Problemas da modernidade

Já está mais do que provado que há, nos homens, uma tendência irresistível à imitação. O exemplo é contagioso. Pode-se observar, sem muita dificuldade, aquilo que dizia Horácio: “Como o riso faz nascer o riso, assim as lágrimas fazem derramar lágrimas; são nossas caras que se entendem. Se quereis que eu chore, começais a chorar vós mesmos” (Horácio).

O riso, as lágrimas, o bocejo, se transmitem com a maior facilidade. Da mesma forma, as crises nervosas, os casos de histeria, podem também se transmitir; todo mundo conhece as epidemias de delírio que são produzidas principalmente por fanáticos religiosos.

Os alienistas já constataram que a epilepsia é suscetível de se produzir por imitação. Da mesma forma já se constatou a imitação contagiosa de neuroses, bem como são comuns os exemplos de loucura transmitida. Por isso é muito importante que as crianças, as meninas e mulheres nervosas, não sejam testemunhas de crises de epilepsia ou de histeria.

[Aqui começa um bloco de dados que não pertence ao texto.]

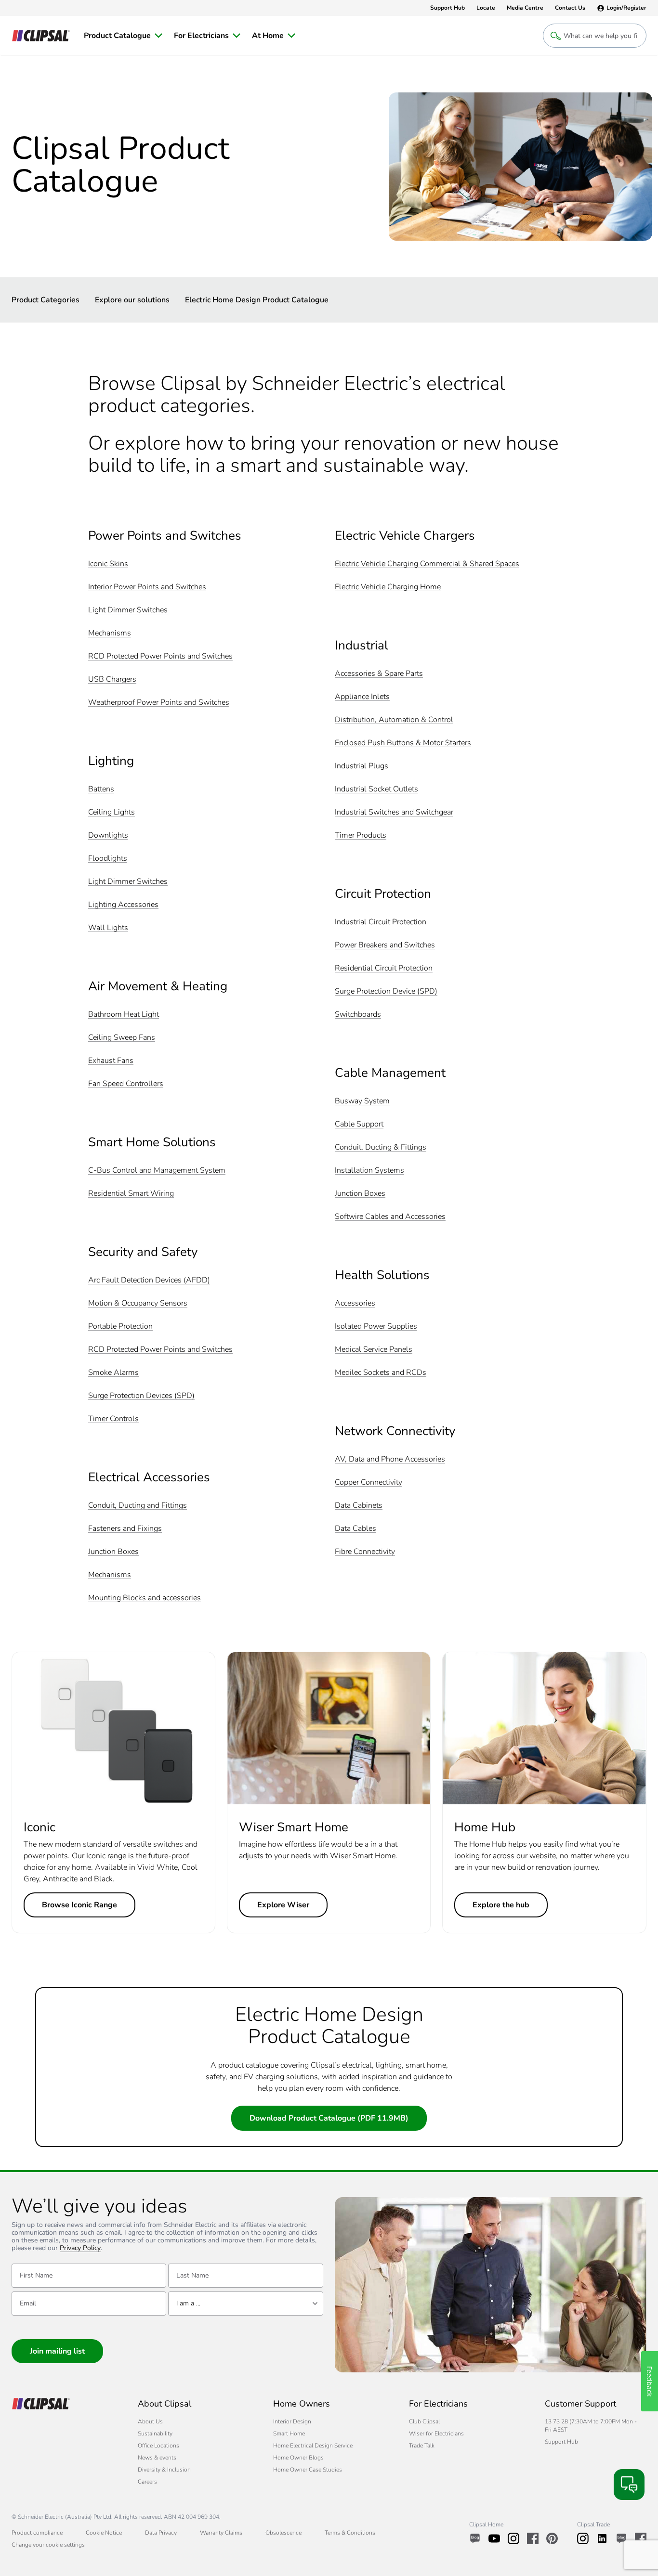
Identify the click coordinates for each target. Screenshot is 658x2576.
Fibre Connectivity (365, 1552)
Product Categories (45, 300)
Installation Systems (369, 1170)
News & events (157, 2457)
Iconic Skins (108, 564)
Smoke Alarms (113, 1373)
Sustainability (155, 2433)
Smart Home (289, 2433)
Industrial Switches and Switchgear (394, 812)
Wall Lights (108, 928)
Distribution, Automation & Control (394, 720)
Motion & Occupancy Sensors (137, 1303)
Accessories (355, 1303)
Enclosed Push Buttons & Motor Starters (403, 743)
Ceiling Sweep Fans (121, 1038)
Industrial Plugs (361, 766)
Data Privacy (161, 2533)
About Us (150, 2421)
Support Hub (561, 2442)
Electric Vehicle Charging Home (388, 587)
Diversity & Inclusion (164, 2469)
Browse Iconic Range (79, 1905)
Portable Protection (120, 1326)
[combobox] (245, 2303)
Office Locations (158, 2445)
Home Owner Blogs (298, 2457)
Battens (101, 789)
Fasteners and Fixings (125, 1529)
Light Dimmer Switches (128, 610)
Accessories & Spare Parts (379, 674)
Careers (147, 2481)
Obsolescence (283, 2533)
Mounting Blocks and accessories (144, 1598)
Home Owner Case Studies (307, 2469)
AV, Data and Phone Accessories (390, 1459)
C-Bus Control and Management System (156, 1170)
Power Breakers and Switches (385, 945)
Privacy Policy (80, 2248)
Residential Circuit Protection (384, 968)
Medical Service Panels (373, 1350)
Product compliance (37, 2533)
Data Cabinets (358, 1506)
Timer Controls (113, 1419)
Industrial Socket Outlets (376, 789)
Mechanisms (109, 633)
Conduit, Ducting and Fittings (137, 1506)
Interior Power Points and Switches (147, 587)
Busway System (362, 1101)
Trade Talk (421, 2445)
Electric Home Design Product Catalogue (257, 300)
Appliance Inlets (362, 697)
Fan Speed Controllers (125, 1084)
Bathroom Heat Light (123, 1014)
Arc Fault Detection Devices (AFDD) (149, 1280)
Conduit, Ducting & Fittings (380, 1147)
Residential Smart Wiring (131, 1194)
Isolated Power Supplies (376, 1326)
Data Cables (355, 1529)
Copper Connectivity (368, 1482)
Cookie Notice (104, 2533)
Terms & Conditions (350, 2533)
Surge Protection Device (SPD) (386, 991)
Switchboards (358, 1014)
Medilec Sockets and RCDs (380, 1373)
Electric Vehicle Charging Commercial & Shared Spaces (427, 564)
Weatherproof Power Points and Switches (158, 703)
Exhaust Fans (110, 1061)
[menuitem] (123, 35)
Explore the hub (501, 1905)
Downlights (108, 835)
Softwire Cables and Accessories (390, 1217)
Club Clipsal (424, 2421)
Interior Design (292, 2421)
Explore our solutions (132, 300)
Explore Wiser (283, 1905)
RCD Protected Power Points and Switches (160, 656)
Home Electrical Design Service (313, 2445)
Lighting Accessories (123, 905)
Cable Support (359, 1124)
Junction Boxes (113, 1552)
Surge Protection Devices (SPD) (141, 1396)
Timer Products (360, 835)
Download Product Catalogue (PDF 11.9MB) (329, 2118)
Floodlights (107, 858)
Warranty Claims (221, 2533)
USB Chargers (112, 679)
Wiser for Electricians (436, 2433)
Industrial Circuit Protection (380, 922)
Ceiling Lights (111, 812)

Têm-se visto também casos em que o suicídio, como a loucura, se tornem de qualquer maneira contagiosos, onde um primeiro suicídio foi seguido de outros suicídios, cometidos em condições idênticas. Em seu tratado “Higiene da Alma”, Feuchtersleben cita o seguinte fato. Sob o primeiro império, um soldado se matou numa guarita. Em seguida desse suicídio, vários soldados escolheram sucessivamente esta guarita para se matarem; Napoleão fez queimar a guarita, e os suicídios cessaram. Max Simon conta que um trabalhador tendo se pendurado na braçadeira de ferro duma porta, doze de seus companheiros se penduraram no mesmo lugar, e que parou essa epidemia de suicídios, ocultando a porta. Plutarco também cita uma epidemia de suicídios.

As paixões são contagiosas. Nada é mais contagioso do que o medo. A História registra inúmeros exemplos de exércitos tomados dum terror pânico, no fragor da batalha.

Observando esta tendência do homem em imitar o que vê, e em entrar na paixão que é representada diante dele, Bossuet assinalava os perigos daquelas representações teatrais que “põem fogo em toda a platéia e todas as casas”.

Esta comunicação das paixões se produz, com efeito, com uma rapidez estrema nas reuniões de homens, o que levou Bossuet a dizer: “Quem reúne os homens, os agita”. Sob o império duma viva emoção, tornada geral, a loucura tem sido comparada, com muita justiça, a um organismo vivo, cujos indivíduos que a compõem são os membros, tão grande é a solidariedade que os une. Daí esta expressão para pintar o entusiasmo duma reunião de homens: “Estão decididos como um só homem”.

É sobretudo nas crianças que a influência do exemplo se faz sentir. As crianças são muito levadas à imitação. Poder-se-á, desde a mais tenra idade, utilizar esta tendência nos jovens, para fazê-los adquirir as qualidades que lhes serão um dia necessárias.

Para fazer nascer junto aos rapazes o gosto pela vida militar, e junto a uma moça o pelos quefazeres domésticos, basta constantemente dar ao primeiro um traje de soldado, fazê-lo praticar exercícios militares; basta dar à moça uma boneca, objetos domésticos, de fazê-la imitar as ocupações de sua mãe. Esta observação não tinha escapado a Aristóteles: “É preciso diz ele, que os jogos da infância sejam, na maior parte, imitações do que deverá mais tarde ocupá-las seriamente”. “Um rapazinho caminha, fala e faz os mesmos gestos de seu pai. Uma menina, da mesma forma, se verte como sua mãe, anda como ela, fala como ela… Enfim, os filhos imitam os pais em todas as coisas, até em suas faltas, e em seus maus modos, da mesma forma que em seus erros e seus vícios”.

Kant enfatizava que: “O meio experimental da educação moral é o bom exemplo do próprio mestre, porque a imitação é, no homem ainda inculto, a primeira coisa que o leva a admitir regras que ele se faz a si mesmo”.

É diante dessa série de raciocínios, que sociólogos e pensadores dos mais renomados, da época presente, analisam com preocupação essa avalanche de idéias pervertidas e costumes degenerados, atirados a esmo, que se observa diariamente neste alvorecer de novo século e novo milênio.

Bem dizia Cocteau que “os maus costumes são a única coisa que as pessoas emprestam sem refletir”.